Task list:
1. Return everything from "Elizaveta Ukolova (Елизавета" down to "the free skate." in the Elizaveta Ukolova text.
2. Name every person other than Elizaveta Ukolova herself who is mentioned in the Elizaveta Ukolova text.

Passage to read:

Personal information
- Other names: Alžběta Ukolová
- Born: 12 March 1998 (age 28) Kirov, Russia
- Home town: Poděbrady, Czech Republic
- Height: 1.75 m (5 ft 9 in)

Figure skating career
- Country: Czech Republic
- Coach: Marie Sedláčková, František Pechar
- Skating club: USK Prague
- Began skating: 2005

Medal record
Czech Championships
| Silver medal – second place | 2014 Bratislava | Singles |
| Silver medal – second place | 2015 Budapest | Singles |

= Elizaveta Ukolova =

Сzech figure skater

Elizaveta Ukolova (Елизавета Уколова; born 12 March 1998) is a Czech figure skater. She has won three senior international medals and is a two-time Czech national silver medalist. She competed at the 2014 Winter Olympics and qualified for the free skate.

== Personal life ==
Born on 12 March 1998 in Kirov, Kirov Oblast, Russia, Elizaveta Ukolova moved with her family to the Czech Republic when she was two years old. She became a Czech citizen in 2012. She has two elder sisters — Mariya, a competitor in ice dancing, and Anna, an operation manager in Landmarktours.

Supplied data:
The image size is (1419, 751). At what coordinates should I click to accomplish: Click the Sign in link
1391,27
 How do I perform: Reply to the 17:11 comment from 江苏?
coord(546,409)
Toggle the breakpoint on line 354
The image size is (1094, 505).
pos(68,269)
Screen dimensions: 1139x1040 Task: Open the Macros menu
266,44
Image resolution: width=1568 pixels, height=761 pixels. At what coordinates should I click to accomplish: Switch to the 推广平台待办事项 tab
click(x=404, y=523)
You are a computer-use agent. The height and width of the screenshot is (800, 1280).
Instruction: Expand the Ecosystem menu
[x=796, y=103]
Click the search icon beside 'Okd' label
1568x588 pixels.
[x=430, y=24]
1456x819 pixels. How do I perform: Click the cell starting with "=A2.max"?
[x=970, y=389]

Results of the exercise:
1.
Elizaveta Ukolova (Елизавета Уколова; born 12 March 1998) is a Czech figure skater. She has won three senior international medals and is a two-time Czech national silver medalist. She competed at the 2014 Winter Olympics and qualified for the free skate.

2.
Marie Sedláčková
František Pechar
Mariya
Anna